Selection of an appropriate N-D range size is an important factor in achieving optimal performance, and one which is generally up to the end-user to decide. There is often an overhead associated with a large number of small groups, but a limit on the size of the work-groups when using local memory. A ComputeMux implementation must provide a default local size, in case the user does not specify one.
A ComputeMux implementation must provide a maximum work-group size, as well as a maximum size for each of the three dimensions.
Because selection of the size is a runtime feature, it is generally easy to benchmark a number of sizes to find the most optimal one - this can even be done programmatically.
Kernels may contain local memory. Local memory is shared by work-items in a work-group. It can be used by kernels to share information between work-items, when used in conjunction with barriers to perform synchronization. In this scenario, the amount of local memory a kernel uses will scale with the size of the work-group. The larger the work-group, the more local memory is used. Because local memory is usually implemented by a ComputeMux target in ‘fast’ memory (sometimes called TCM (tightly-coupled memory), which may be a small amount of per-core SRAM), there is a natural limit to the size of work-groups. Smaller work-groups will use less memory but may be more affected by synchronization overhead. The exact performance characteristics are determined by the algorithmic nature of the kernel as well as how the ComputeMux implementation maps these features onto hardware.

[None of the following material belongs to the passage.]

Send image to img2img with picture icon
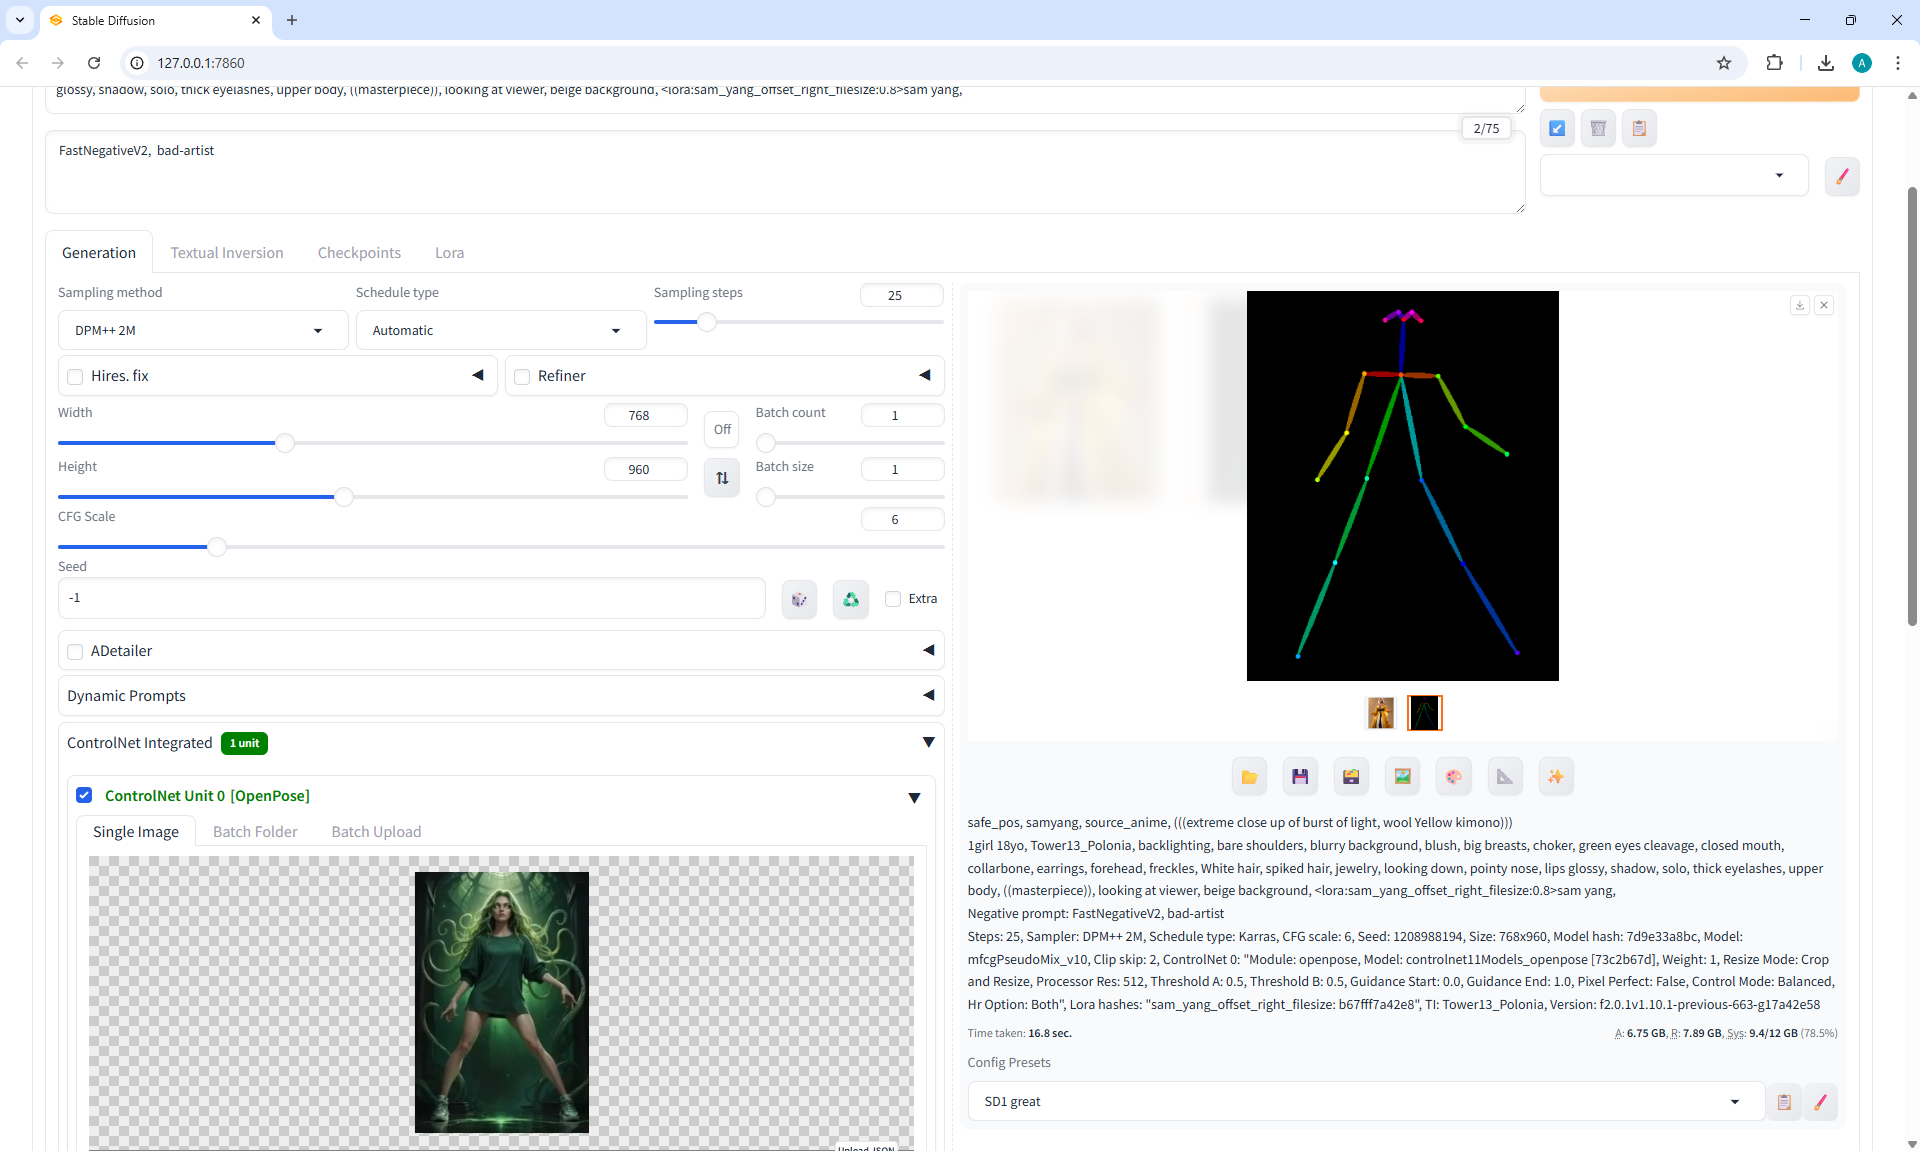pyautogui.click(x=1402, y=777)
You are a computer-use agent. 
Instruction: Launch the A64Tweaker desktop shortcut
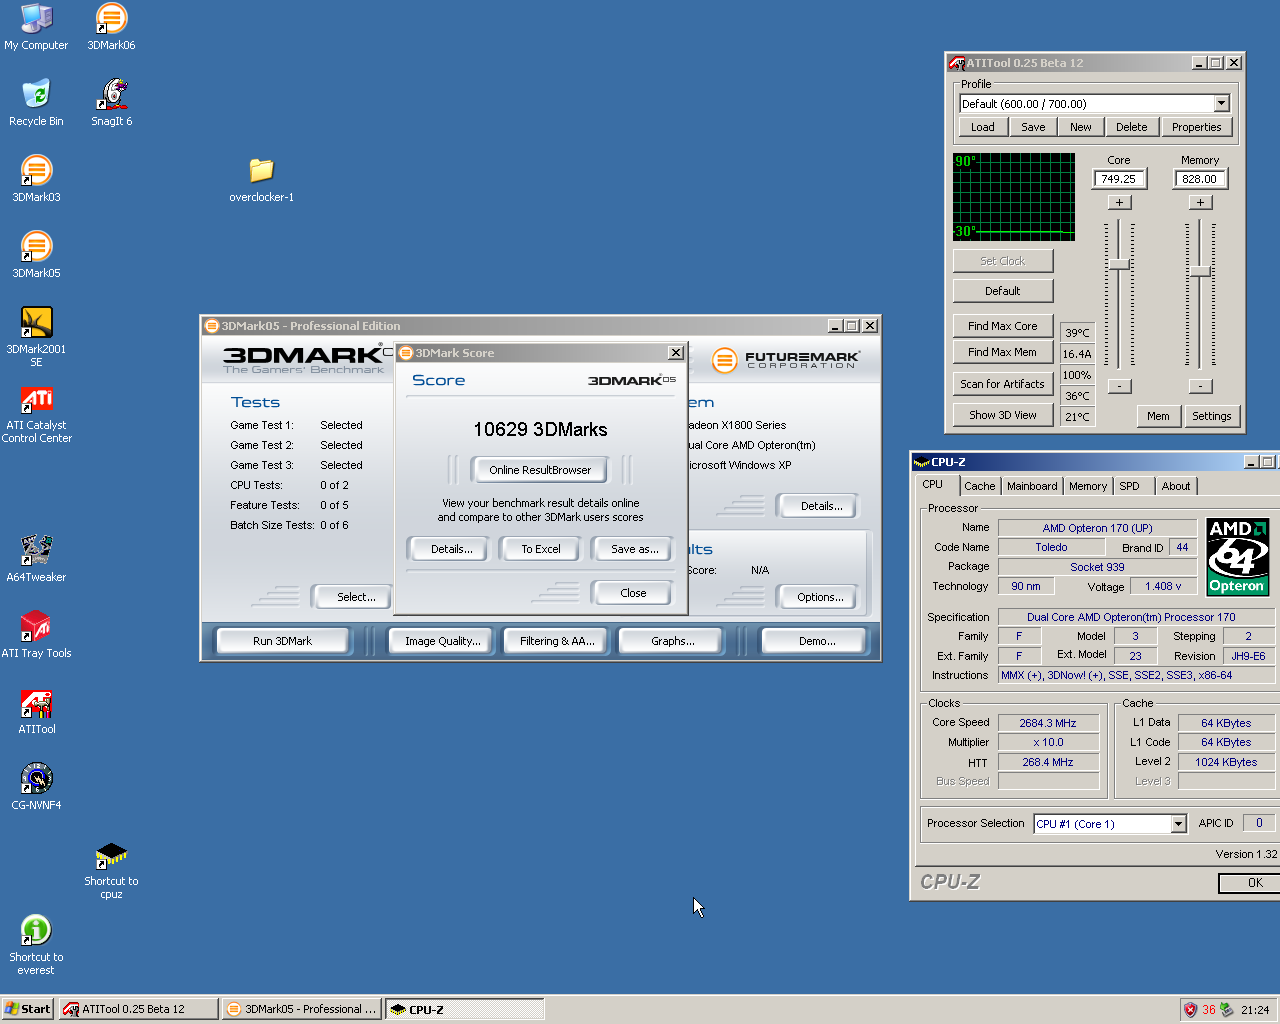pos(36,551)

In addition to local memory footprint, another consideration when selecting N-D range dimensions is which ‘coarseness’ of parallelism is most appropriate for the given hardware. With ‘fine’ parallelism, a N-D range would contain many work-items, each of which performs a small amount of work (e.g. computing a single pixel in an image). With ‘coarse’ parallelism, a N-D range would instead contain a smaller number of work-items, each of which performs a larger amount of work (e.g. computing a \(N \times N\) block of an image, part of a row or even a whole row of an image). Overheads inherent in switching between work-items, as well as a smaller number of cores, might favor coarser parallelism compared to the fine parallelism approached used with GPUs. However, fine parallelism may be favored when using the vecz whole-function vectorizer. This is because scalar operations can more effectively be vectorized than existing vector operations or loops.

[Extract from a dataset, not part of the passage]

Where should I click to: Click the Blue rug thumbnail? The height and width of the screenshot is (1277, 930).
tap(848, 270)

The work-group size also impacts on the ability to use vectorization. When kernels are compiled, Vecz will vectorize along a single dimension. This means that the generated SIMD instructions will group work-items along one of the three dimensions. Typically this is the \(x\) dimension (which is the inner-most dimension). This means the work-group size chosen for a vectorized kernel should be a minimum of the vectorization factor along the vectorization dimension. For example, a kernel vectorized along the \(x\) dimension by a factor of 8 will run with a work-group size of 16x4x1, but not with a work-group size of 4x8x2. In practice, it is unusual to encounter work-group sizes that are too small to allow vectorization to be used when re-using existing kernels.
The end-user is able to manually specify a vectorization factor at compile-time. This can be used when a smaller work-group size is expected, or when it is known to help performance.
Typically a ComputeMux implementation will preserve a scalar version of the kernel, so if the work-group size prevents execution with vectorization, it can fall back to the scalar version at runtime.